Paris in the Rain with a Shower Cap
We got back home Tuesday morning at 1:00am. After delays and diversions to airports not on our itinerary it was 24 hours of travel without sleep, and I’m still trying to catch up.
We had a very good trip even though it was partly cloudy and rainy the whole time. For Normandy it was often disappointing because when you visit a place for the first time you always want everything, including the weather, to be perfect. For Paris I’ve been lucky enough to photograph all day long on absolutely “perfect weather” days before, and I didn’t expect the weather to be the same this time. It’s just normal for Paris.
I actually expected it to be rainy in Paris to the point that I was looking forward to it and the challenge of going out and photographing anyway. I did, and I got some really nice shots out of it. I’m not ready to share the photos yet, but I will share how I walked around with my camera in the rain.

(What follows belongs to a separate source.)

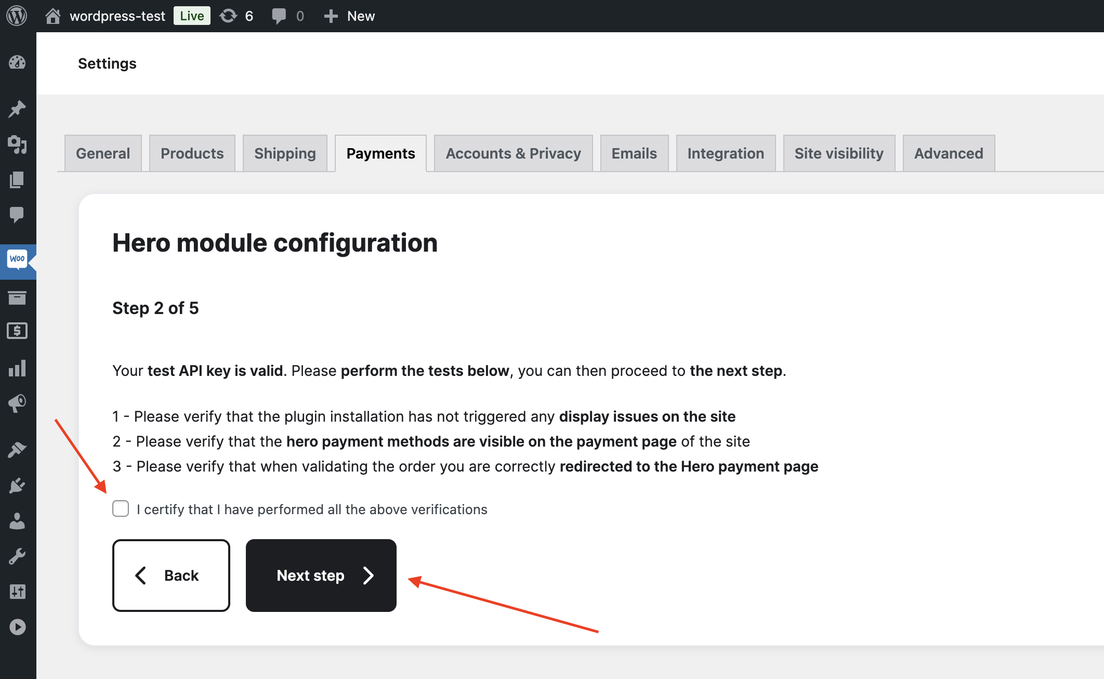
Task: Open Media library icon in sidebar
Action: (17, 144)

One of the old, old photography “tricks in the bag” is nothing more than a shower cap. Yes, a shower cap, especially the free ones once readily available in hotel rooms in a little box in the bathroom. They’re not so easy to come by anymore, but whenever I stay in a hotel that includes one I keep it. I have several of them that I’ve acquired over the years.

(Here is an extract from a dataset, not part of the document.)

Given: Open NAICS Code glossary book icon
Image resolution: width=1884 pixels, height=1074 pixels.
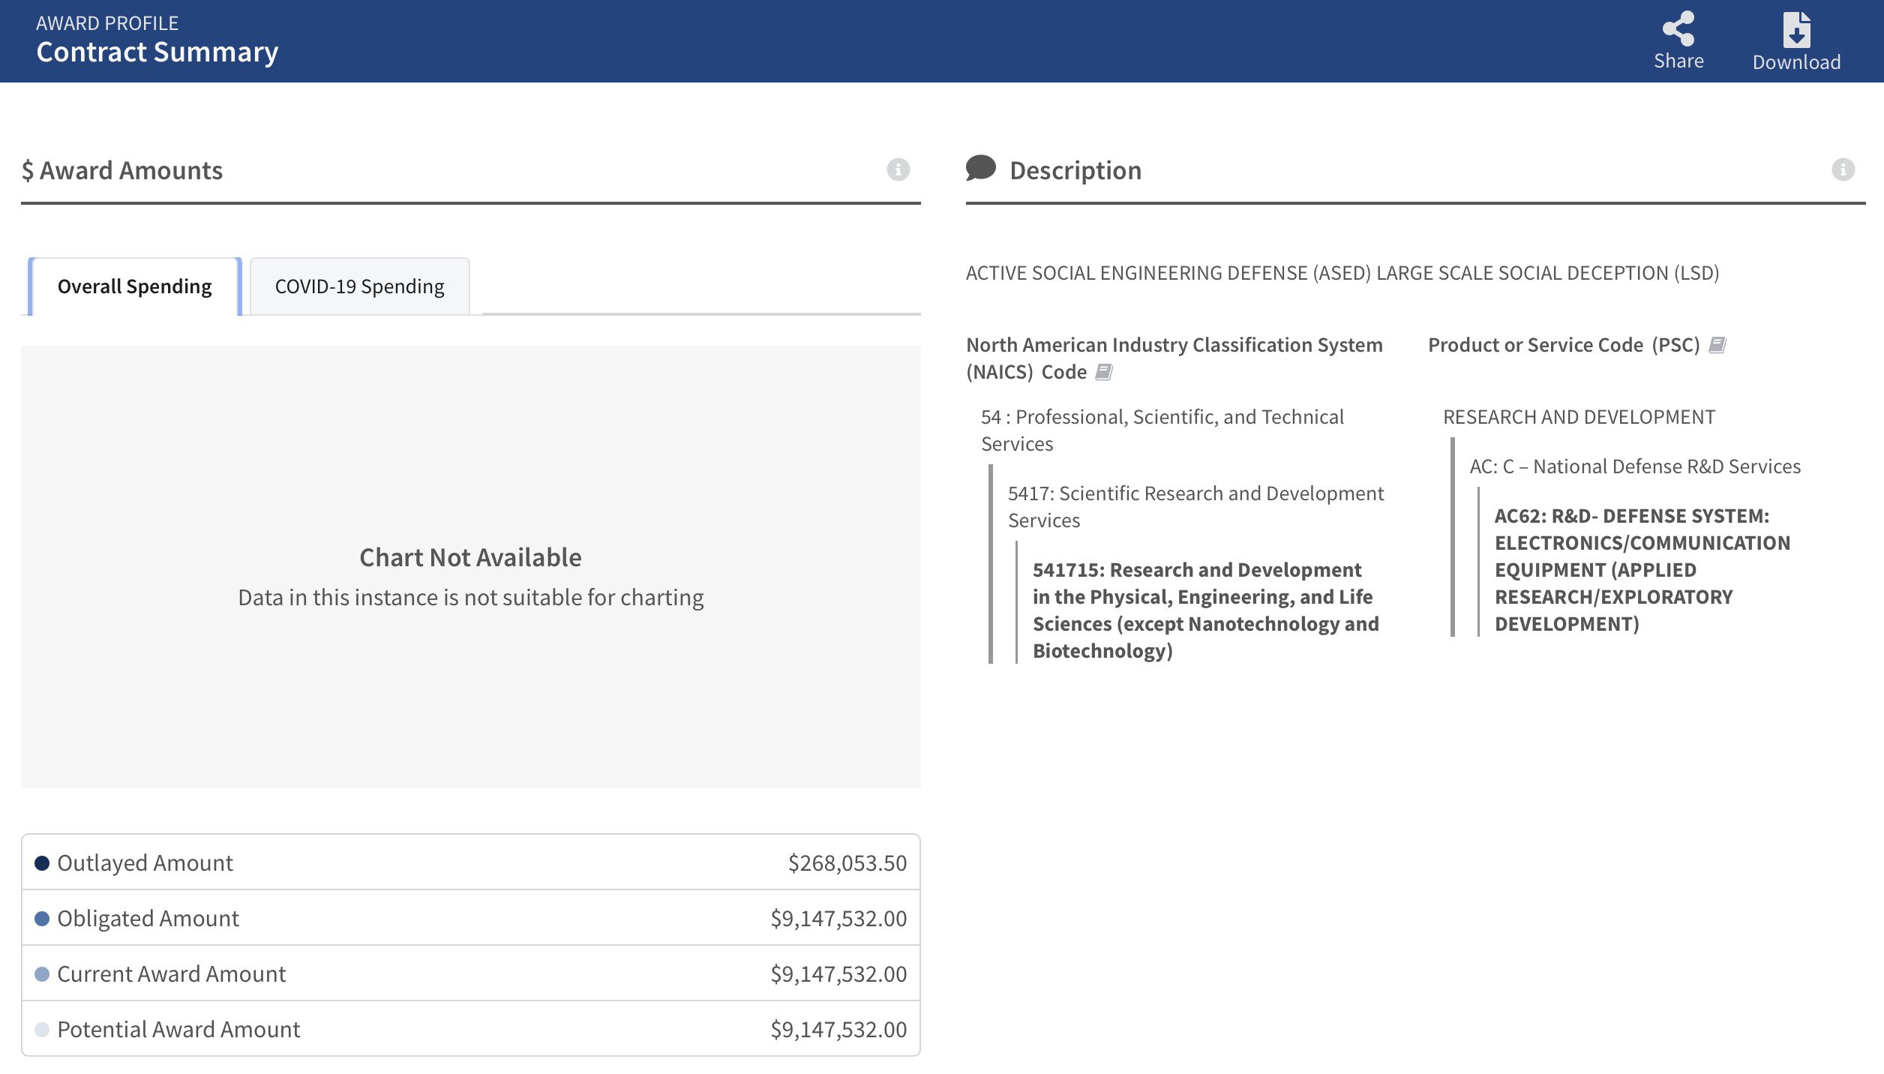Looking at the screenshot, I should pyautogui.click(x=1103, y=372).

A shower cap is virtually weightless and can be smushed into the tiniest pockets on a gear bag. The traditional use of a shower cap is for landscape photography. You keep one handy when shooting using a tripod on rainy days. If the intensity of the rain starts to pick up, then you just put a shower cap over the camera until it passes.

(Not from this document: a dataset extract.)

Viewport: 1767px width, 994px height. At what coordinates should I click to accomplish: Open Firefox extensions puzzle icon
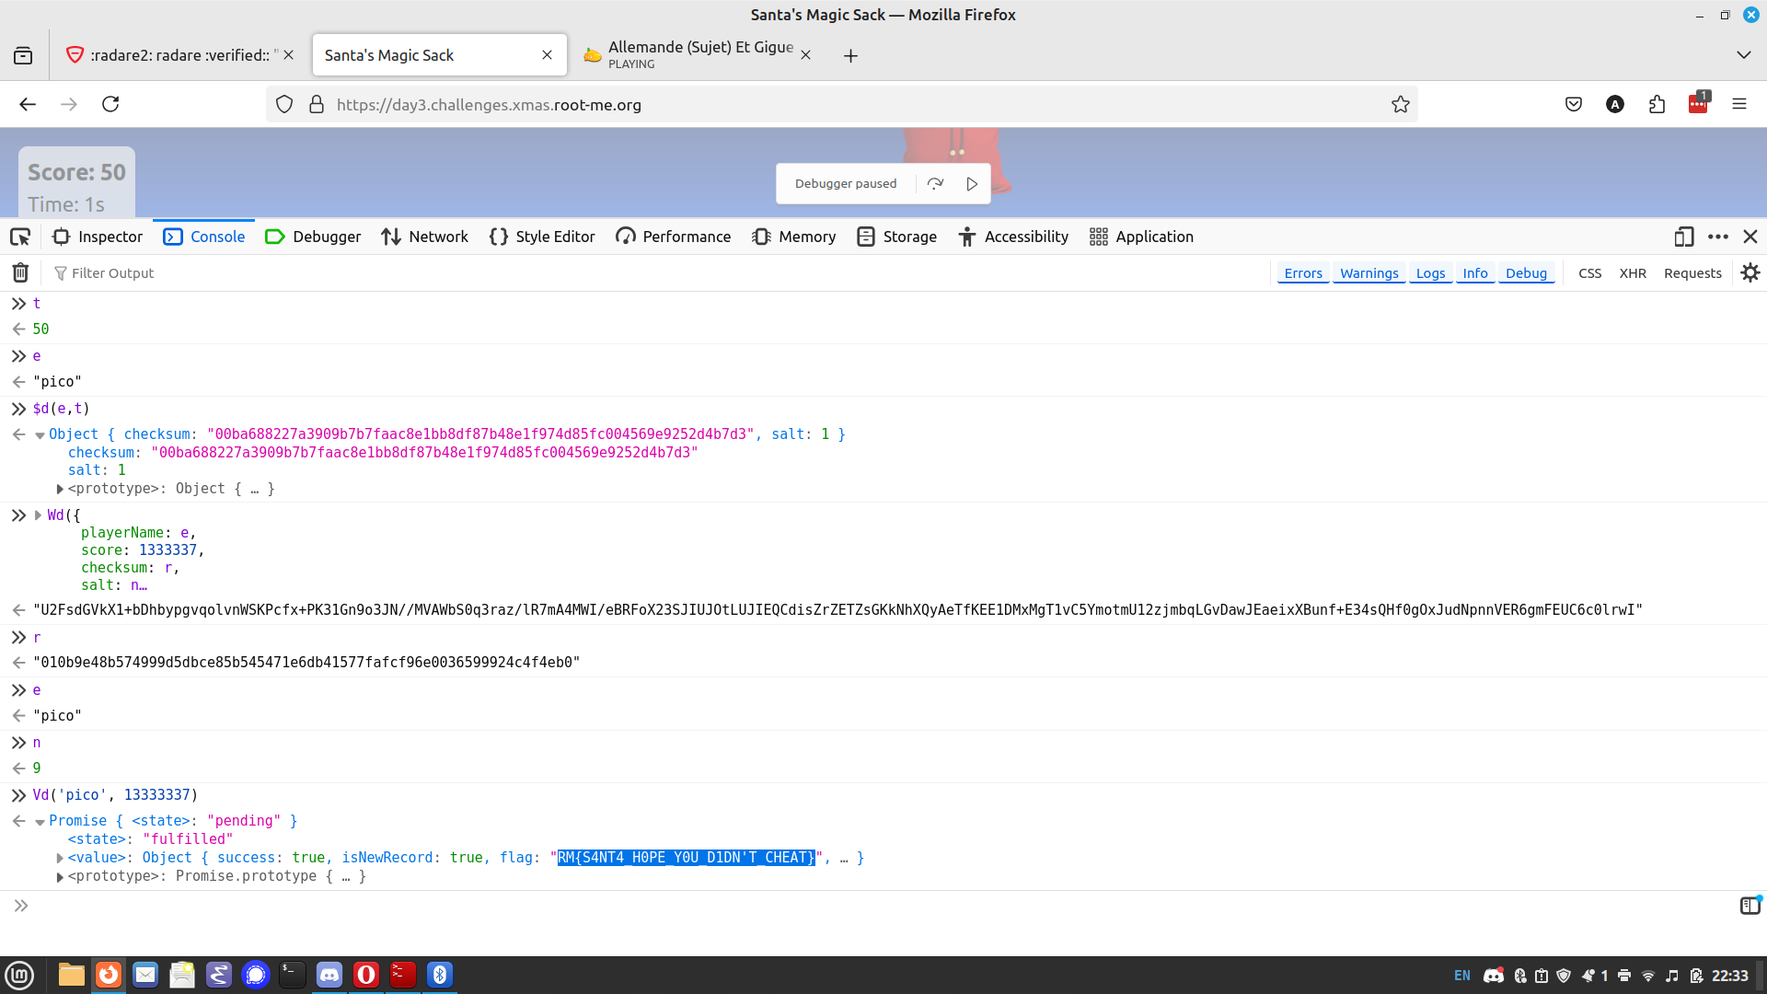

Another advantage is that its thinner than a zip-lock bag, allowing you to still manipulate camera controls through it.
I started by putting a Nikon 50mm f/1.4 lens on my Nikon D800. It’s light and easy to carry, and I have a metal lens hood that works great on it.
The next step was to unhook my elastic camera strap (which, by the way, is the best piece of photography equipment that I have ever owned). It has two snap locks so that I don’t have to totally remove the strap from the camera. I unsnapped each side and snapped the opposing sides back together. Then I folded it beneath the camera and applied a bit of gaffer’s tape to keep it in place. Gaffer’s tape is also one of the best things you can keep with you. I used it a lot on this trip. I keep a cut-off piece from a round wooden dowel in my camera bag at all times. Around the dowel I’ve wrapped several feet of gaffer’s tape so that I have enough with me without carrying the whole roll everywhere.
Next I covered the camera with the shower cap and brought the elastic band to the metal lens hood which provides an excellent platform on which to gaffer tape the shower cap to the camera.
As I walked around with the camera I was careful to just keep the lens pointed down to the ground when I wasn’t shooting. All in all, the setup was very easy to do and it worked perfectly! I was even able to untape the shower cap afterward without tearing it and keep it for another day.